* [GIVEN REQUEST]:
Retype the items from the line containing "Where should I" through the end of the items, including both of those ends. Leave the pictures out of your answer.

(Stored items)
== == ==

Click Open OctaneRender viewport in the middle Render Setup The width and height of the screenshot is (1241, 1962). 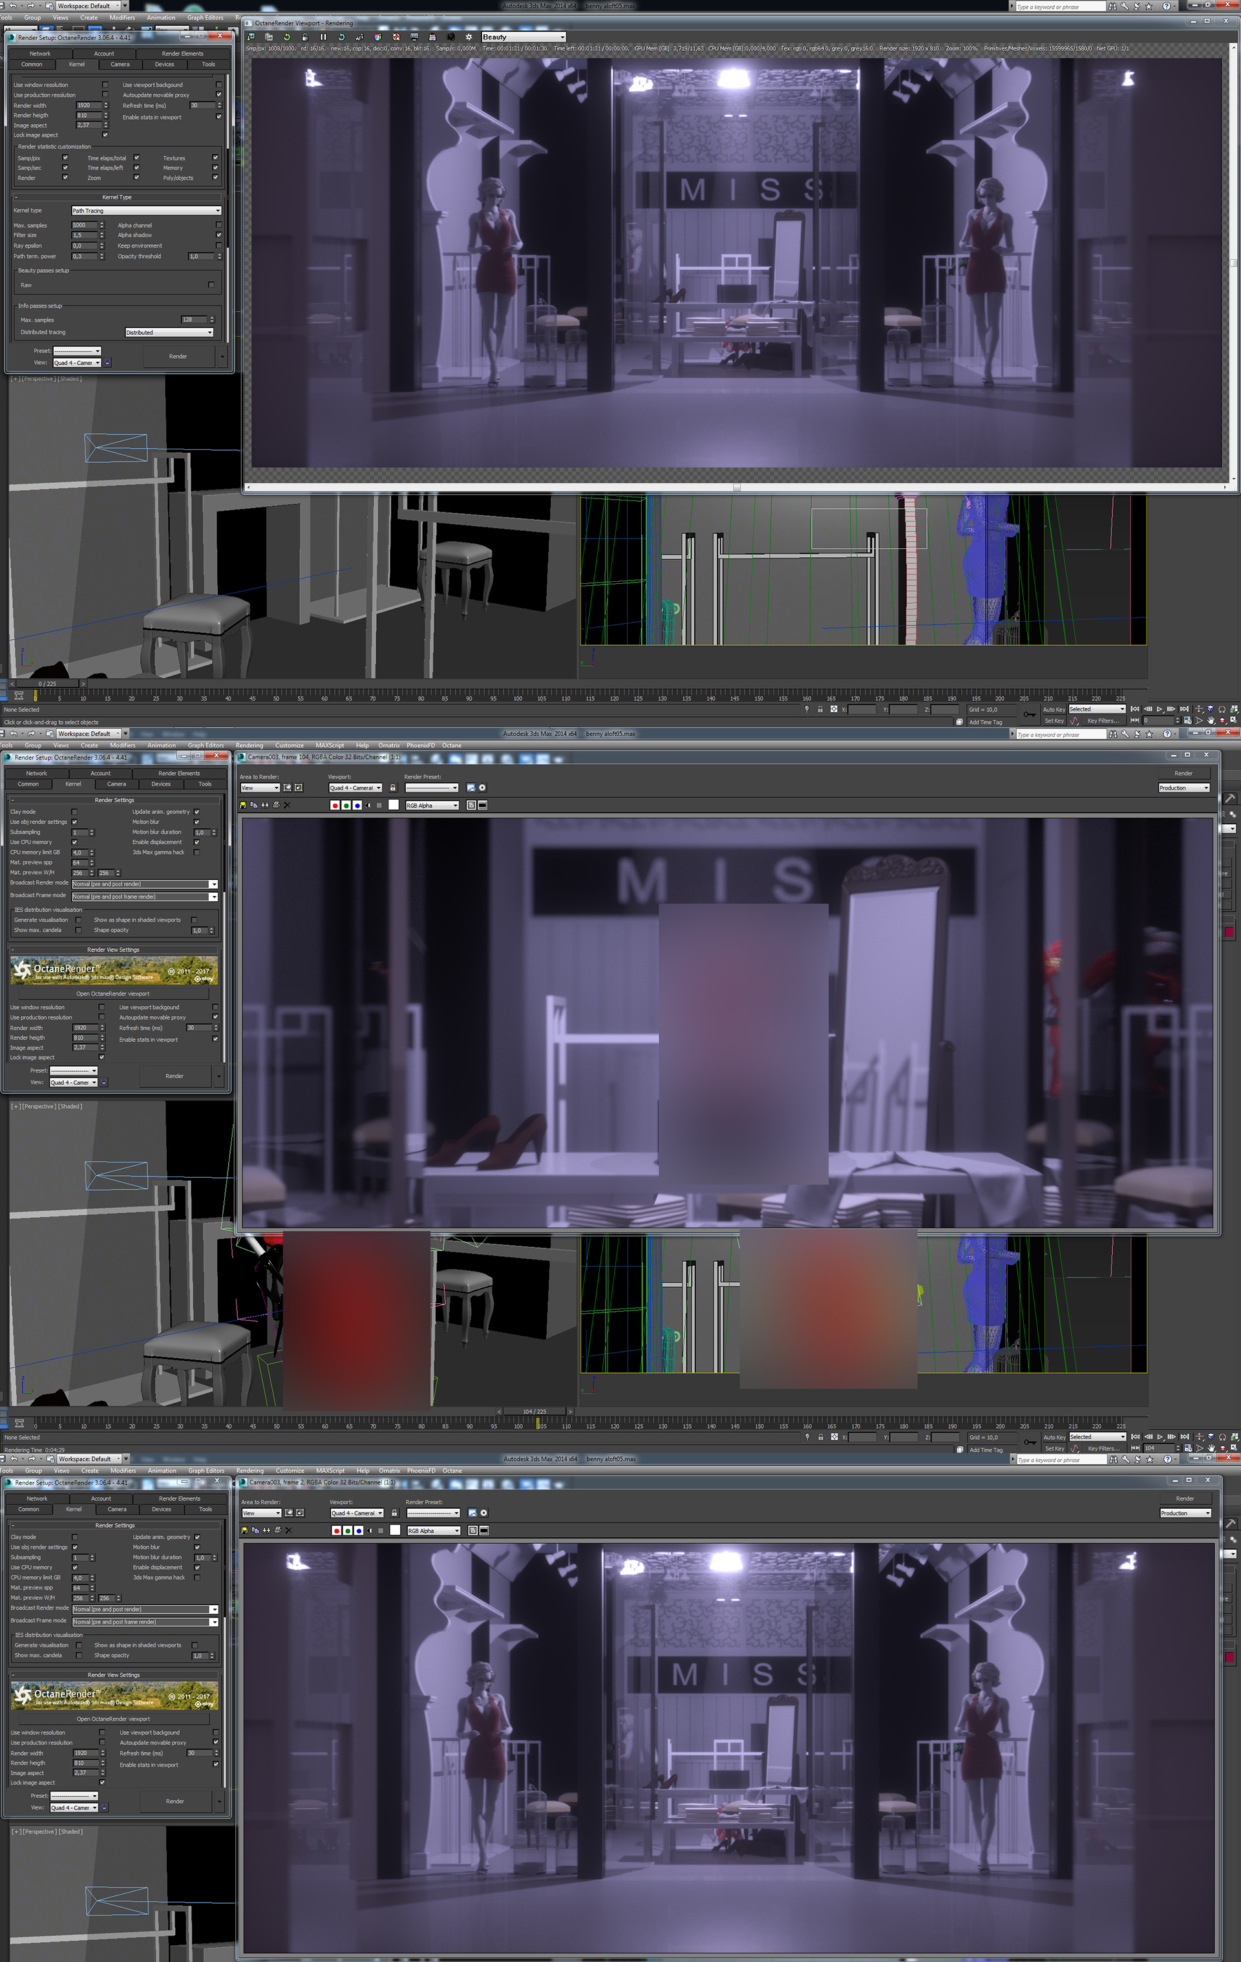point(113,993)
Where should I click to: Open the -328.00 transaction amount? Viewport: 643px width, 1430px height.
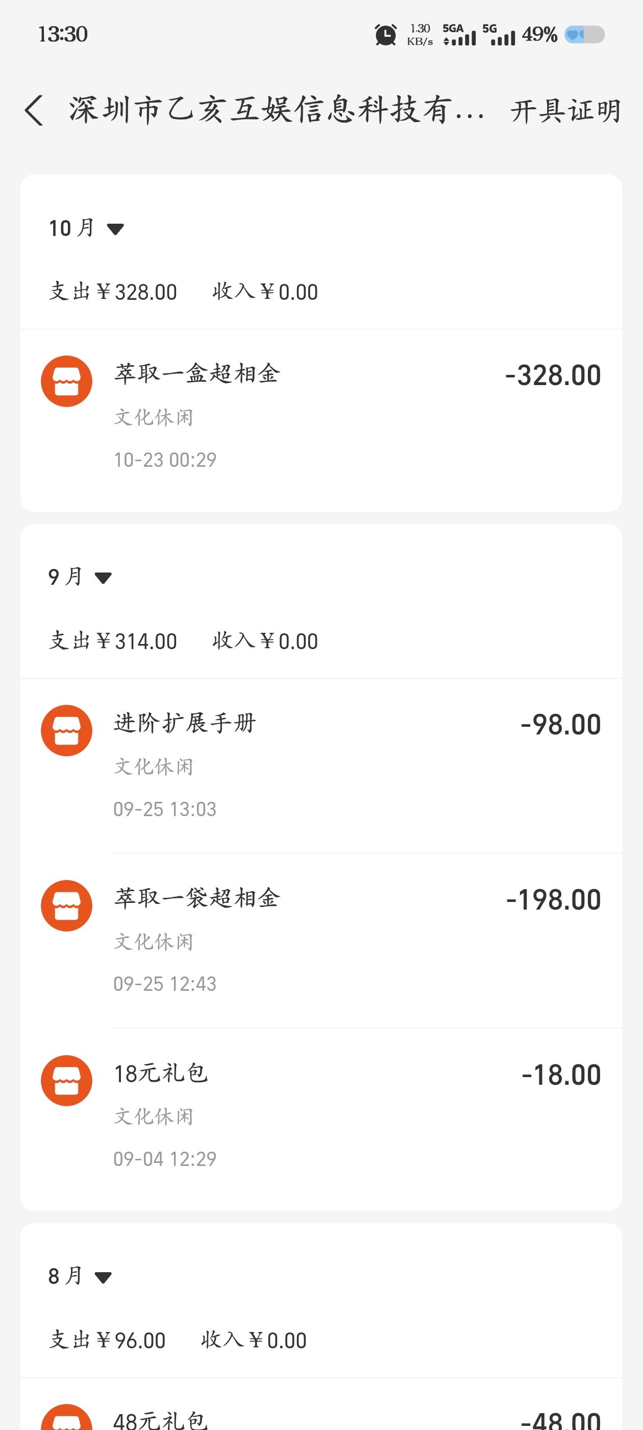click(x=553, y=376)
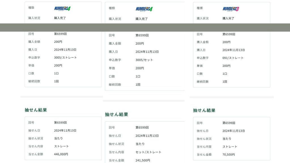Click the right panel's 抽せん結果 heading
Viewport: 290px width, 163px height.
204,110
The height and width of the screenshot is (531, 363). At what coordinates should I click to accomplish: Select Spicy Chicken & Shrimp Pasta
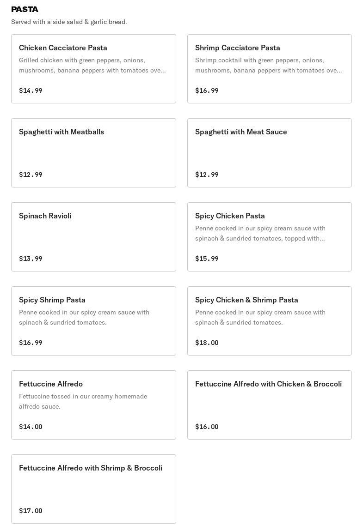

== == ==

* [CORRECT ANSWER]:
Where should I click to: Open the -328.00 transaction amount? Viewport: 643px width, 1430px height.
click(x=553, y=376)
Click the right panel's 抽せん結果 heading
Viewport: 290px width, 163px height.
204,110
The height and width of the screenshot is (531, 363). At what coordinates should I click to accomplish: Select Spicy Chicken & Shrimp Pasta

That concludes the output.